*The records*.

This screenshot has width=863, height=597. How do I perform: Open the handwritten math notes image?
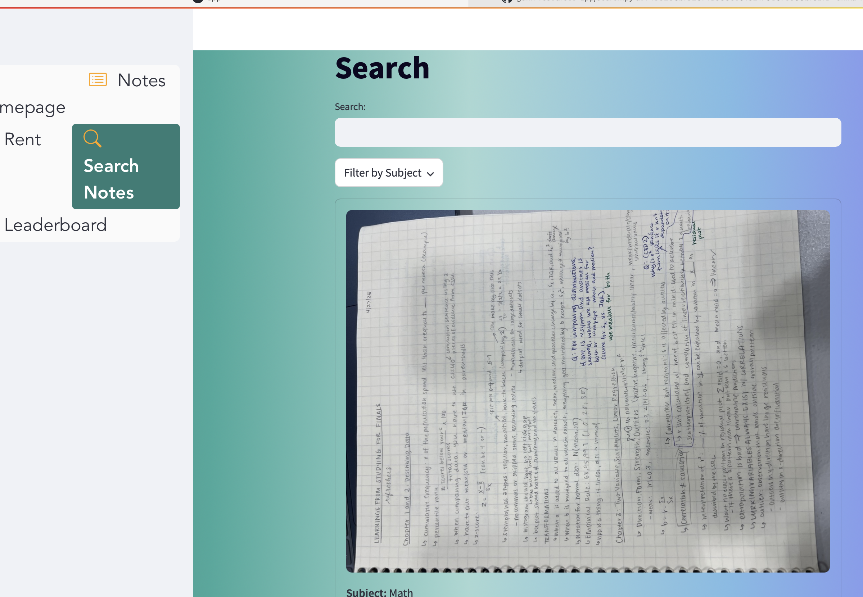click(x=588, y=391)
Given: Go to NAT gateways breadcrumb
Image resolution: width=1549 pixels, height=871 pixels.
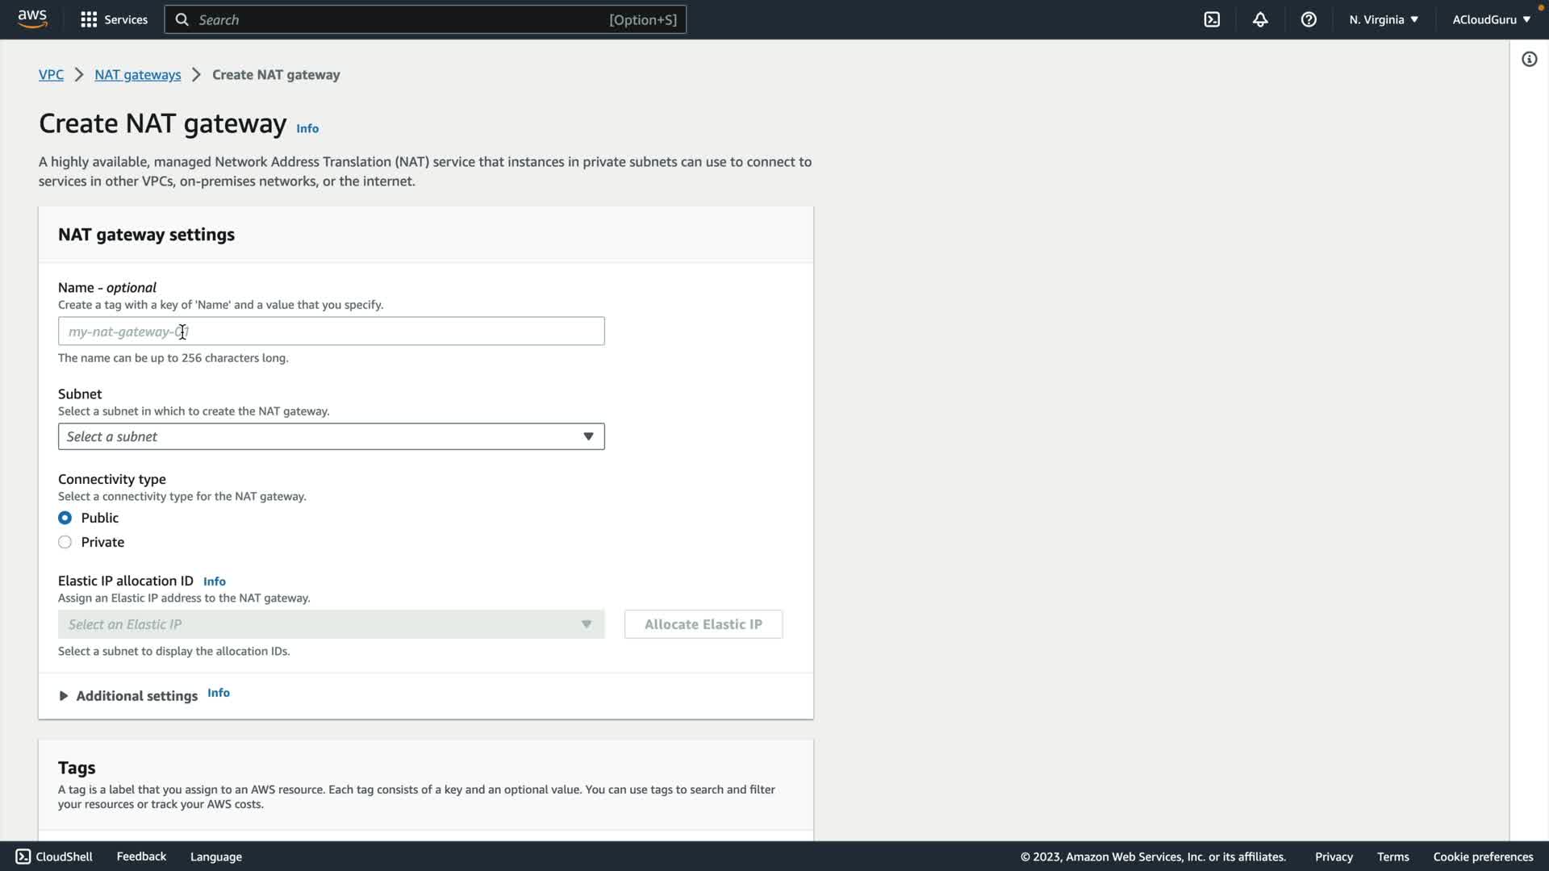Looking at the screenshot, I should click(x=137, y=74).
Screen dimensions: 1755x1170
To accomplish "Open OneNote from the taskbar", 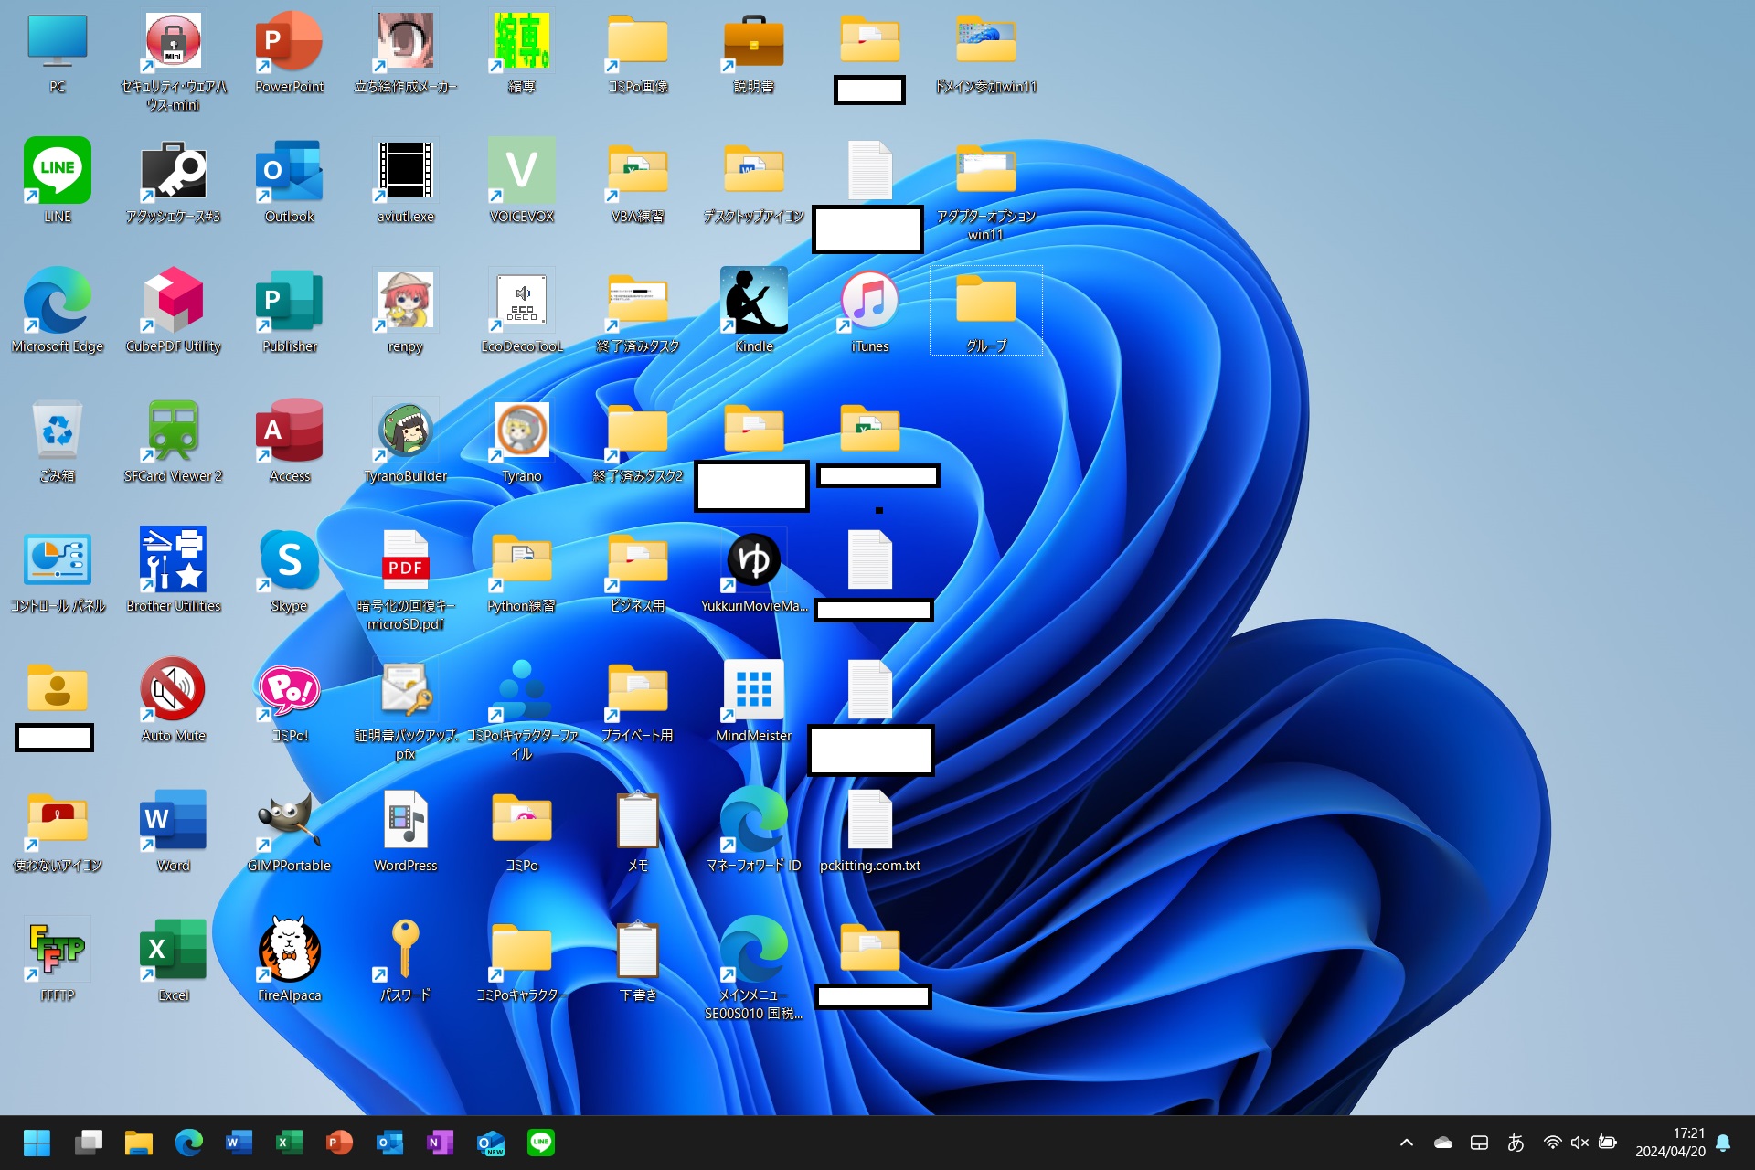I will (440, 1143).

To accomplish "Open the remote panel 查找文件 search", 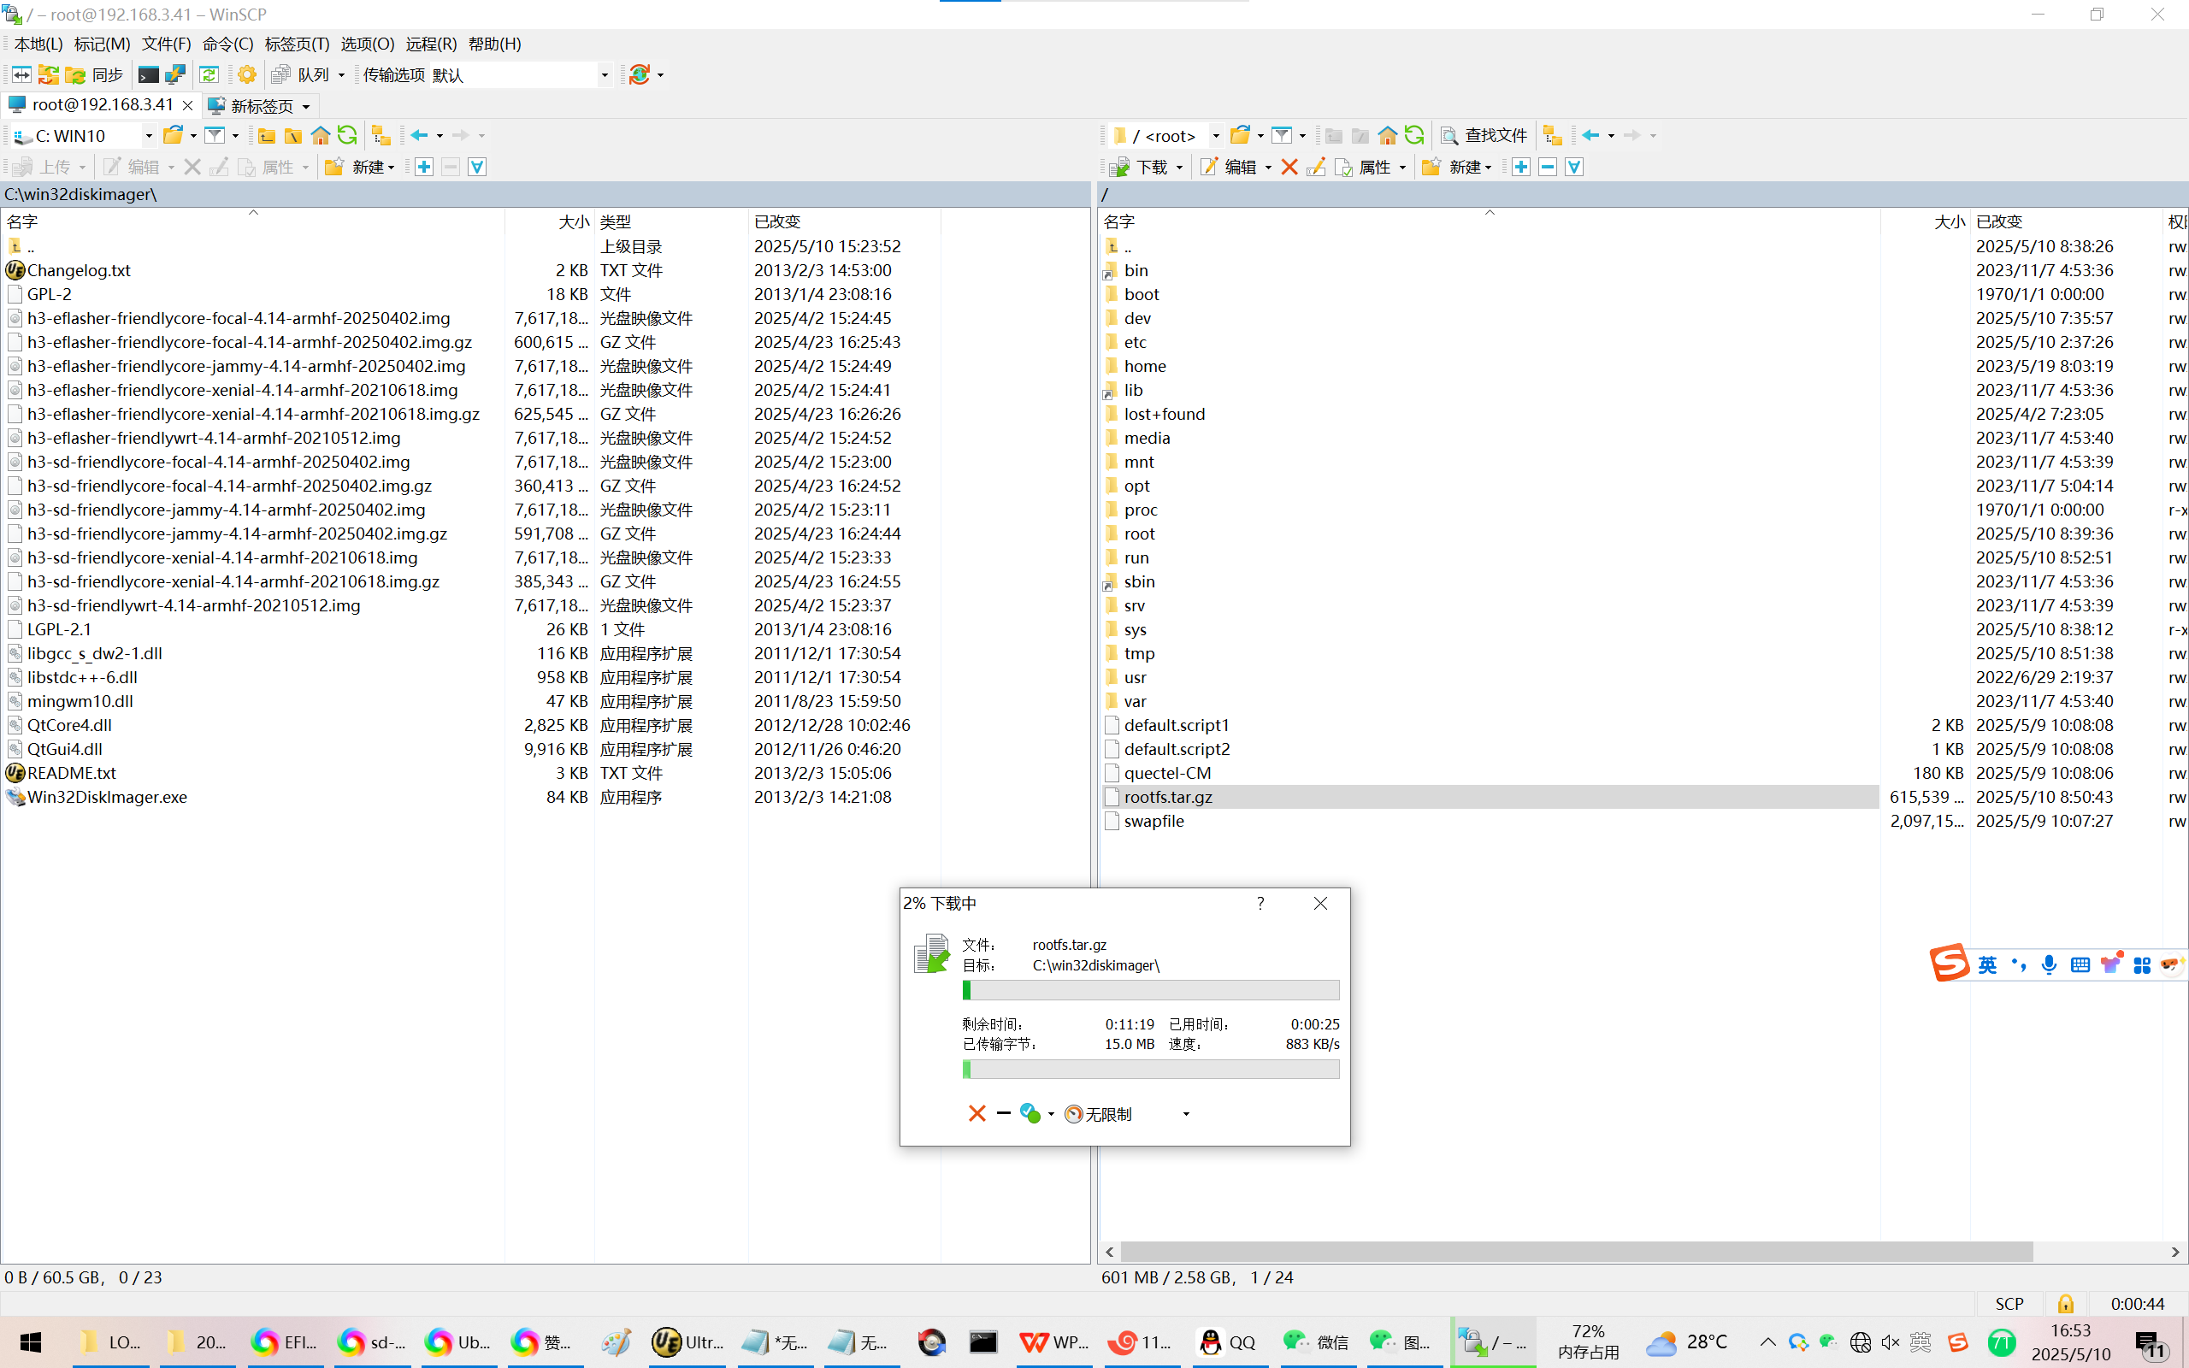I will click(1483, 135).
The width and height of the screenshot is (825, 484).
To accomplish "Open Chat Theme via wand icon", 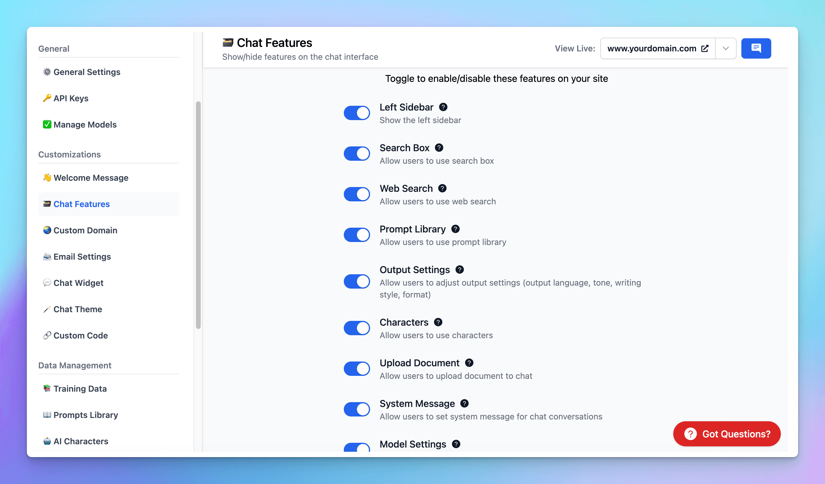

*Assigned task*.
Extract exactly the lines above from the line containing "The width and" through the last one, both ends included, but not the pictures.

*Answer to this exercise*.
The width and height of the screenshot is (825, 484).
To accomplish "Open Chat Theme via wand icon", 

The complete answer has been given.